Daha o yıllarda istihdam da yaratmayacağını söyledik… Kurulacak santraller yüksek teknolojiliydi; ilimizin işgücü kapasitesi, bu niteliği karşılayacak düzeyde değildi ne yazık ki... İddiamız, nitelikli işlerin kent dışından gelecek personelle karşılanacağı, Zonguldaklılaraysa bahçıvanlık, büro işleri, bakım işçiliği gibi kadroların düşeceği şeklindeydi… Nitekim de öyle oldu… Santrallerde çalışan yaklaşık bin personelin ancak yarısı kadarı yöre insanından oluşuyor… Birçoğu asgari ücretin biraz üstünde maaş alan bu insanların kente kattığı katma değer ne kadar olur, orasını siz hesap edin artık…
 
SENDİKAYA ÜYE OLMA HER ÇALIŞANIN ANAYASAL HAKKIDIR
Hep yazdım… Kömüre dayalı elektrik üreten tüm santraller gibi Eren santralleri de çevre düşmanı… Dileyen Çatalağzı-Muslu bölgesinde çıplak gözle görüyor zaten bunu… Benimkileri bir kenara koyun, diğer olumsuz etkileri konusunda yazılmış yüzlerce makale var arşivlerde... Eren, çevre düşmanı bir şirketti, buna işçi-sendika düşmanlığını ekledi bir de… Hep birlikte izliyoruz, patronlar, DİSK’e üye olarak sendikalaşmak isteyen santral çalışanlarını baskı ve tehditle engellemeye çalışıyor… Bu konuda epey mesafe de kat ettiler hatta…
 
Herkes not etsin, sendika kurma, kurulan bir sendikaya üye olma her çalışanın anayasal hakkıdır...  Bunu, baskıyla, zorla engellemeye çalışmak yasalara karşı işlenmiş açık bir suçtur… Yancılarıyla birlikte bu suçu işleyen Eren patronları, zaten düşük ücretle çalıştırdıkları emekçilere verdikleri işi, bir de lütufmuş gibi sunarak, kamuoyuna, şirin görünmeye çalışmaktadır… Dudak uçuklatıcı boyuta erişen sermayelerini emekçilerin alın terini sömürerek oluşturduğunu unutan bu zatlar, emekçileri köle kılan bir çalışma düzeni arzulamaktadır… Yok öyle yağma…
 
ÇALIŞMA BARIŞINI KİM BOZDU
Zonguldaklılar da utanmalıdır, Eren çalışanlarına yeterli destek verilemedi çünkü.

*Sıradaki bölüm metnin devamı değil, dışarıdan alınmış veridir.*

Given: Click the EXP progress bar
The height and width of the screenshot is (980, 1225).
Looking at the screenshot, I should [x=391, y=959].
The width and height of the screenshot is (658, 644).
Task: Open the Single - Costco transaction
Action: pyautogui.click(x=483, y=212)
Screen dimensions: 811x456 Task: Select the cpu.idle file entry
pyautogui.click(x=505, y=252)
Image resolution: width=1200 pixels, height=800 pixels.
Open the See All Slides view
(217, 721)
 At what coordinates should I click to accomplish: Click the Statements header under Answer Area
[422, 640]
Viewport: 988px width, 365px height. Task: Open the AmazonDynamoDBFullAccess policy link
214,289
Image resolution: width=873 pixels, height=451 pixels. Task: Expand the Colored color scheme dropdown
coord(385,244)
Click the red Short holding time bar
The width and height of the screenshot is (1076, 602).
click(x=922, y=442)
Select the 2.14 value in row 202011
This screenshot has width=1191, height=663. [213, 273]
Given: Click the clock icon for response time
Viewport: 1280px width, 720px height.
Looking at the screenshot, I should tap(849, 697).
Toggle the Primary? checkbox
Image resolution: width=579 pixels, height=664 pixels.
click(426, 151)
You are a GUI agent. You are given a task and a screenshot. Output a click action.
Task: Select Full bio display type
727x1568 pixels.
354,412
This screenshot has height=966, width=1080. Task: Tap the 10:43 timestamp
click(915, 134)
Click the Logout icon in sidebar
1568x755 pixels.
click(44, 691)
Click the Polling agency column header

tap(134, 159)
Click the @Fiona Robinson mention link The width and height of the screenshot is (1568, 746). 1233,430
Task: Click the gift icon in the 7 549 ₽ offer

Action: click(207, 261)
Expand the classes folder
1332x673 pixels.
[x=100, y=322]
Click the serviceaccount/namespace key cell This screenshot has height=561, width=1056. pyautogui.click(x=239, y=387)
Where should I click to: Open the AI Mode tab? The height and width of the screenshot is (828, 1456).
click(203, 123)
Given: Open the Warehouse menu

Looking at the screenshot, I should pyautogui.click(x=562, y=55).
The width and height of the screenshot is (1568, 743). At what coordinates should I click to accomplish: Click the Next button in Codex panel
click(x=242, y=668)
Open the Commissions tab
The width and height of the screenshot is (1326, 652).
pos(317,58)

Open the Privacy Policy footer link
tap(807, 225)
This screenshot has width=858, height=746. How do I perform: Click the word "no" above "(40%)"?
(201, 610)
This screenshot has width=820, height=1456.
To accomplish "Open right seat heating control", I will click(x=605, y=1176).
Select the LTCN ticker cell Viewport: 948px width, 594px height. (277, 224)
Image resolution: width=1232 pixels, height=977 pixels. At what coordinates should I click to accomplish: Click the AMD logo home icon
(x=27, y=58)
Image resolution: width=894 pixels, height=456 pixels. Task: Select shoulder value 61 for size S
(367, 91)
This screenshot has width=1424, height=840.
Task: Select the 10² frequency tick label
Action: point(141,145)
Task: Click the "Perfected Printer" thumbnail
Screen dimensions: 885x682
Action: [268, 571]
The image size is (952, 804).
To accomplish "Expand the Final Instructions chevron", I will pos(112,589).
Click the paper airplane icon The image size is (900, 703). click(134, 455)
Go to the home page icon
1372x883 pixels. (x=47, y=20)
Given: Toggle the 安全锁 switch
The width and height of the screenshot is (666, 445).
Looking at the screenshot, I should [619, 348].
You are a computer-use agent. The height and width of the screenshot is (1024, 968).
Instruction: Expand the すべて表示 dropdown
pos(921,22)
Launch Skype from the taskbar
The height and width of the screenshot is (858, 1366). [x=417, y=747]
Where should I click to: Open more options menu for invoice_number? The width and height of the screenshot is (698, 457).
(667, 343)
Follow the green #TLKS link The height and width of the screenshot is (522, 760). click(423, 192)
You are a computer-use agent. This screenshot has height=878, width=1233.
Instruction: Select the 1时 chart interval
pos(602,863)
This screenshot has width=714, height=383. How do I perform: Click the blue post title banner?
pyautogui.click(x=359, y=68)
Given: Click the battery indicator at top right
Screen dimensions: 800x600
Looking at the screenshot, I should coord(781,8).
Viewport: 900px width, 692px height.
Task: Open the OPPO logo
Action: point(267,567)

Verilmediği gibi, MHP İl Başkanı’ndan Muslu Belediye Başkanı’na, yancı köşe yazarlarından GMİS Genel Başkanı’na kadar pek çok ağız, “çalışma barışı” uydurmacasıyla, işçilerin, örgütlenmesini kırmaya çalıştı. İçinde yaşadığımız cinnet toplumunun aymazlığına sığınıp,  patron seviciliğe sıvanan bu yancılara sormak isterim: Anayasal bir hakkın kullanılmaya çalışılması mı bozdu barışı, yoksa bu hakkın baskıyla engellenmesi mi? Siz, hiç hak hukuk bilmez misiniz? Bu kadar mı uzaksınız adalet duygusundan?
 
Ya Zonguldak’ın en büyük işçi örgütü GMİS’in başındaki şahsa ne demeli?  “Maden işçileri, tüm güçleriyle Eren çalışanlarının yanındadır. Arkadaşlarımızın sendikalaşma hakkını engelleyenlere Zonguldak’ı dar ederiz” deyip, dayanışma göstereceği yerde, hazret, sendikal faaliyetle birlikte iş barışının bozulduğundan dem vuruyor… Zımni olarak bundan da, örgütlenmeye çalışan işçileri sorumlu tutuyor… Tıpkı egemenler gibi işçileri işsiz kalmakla korkutarak kararlılıklarını kırmaya çalışıyor…   Ey GMİS Genel Başkanı namıyla maruf zat! Hiç unutma, bunu da yazacak tarih…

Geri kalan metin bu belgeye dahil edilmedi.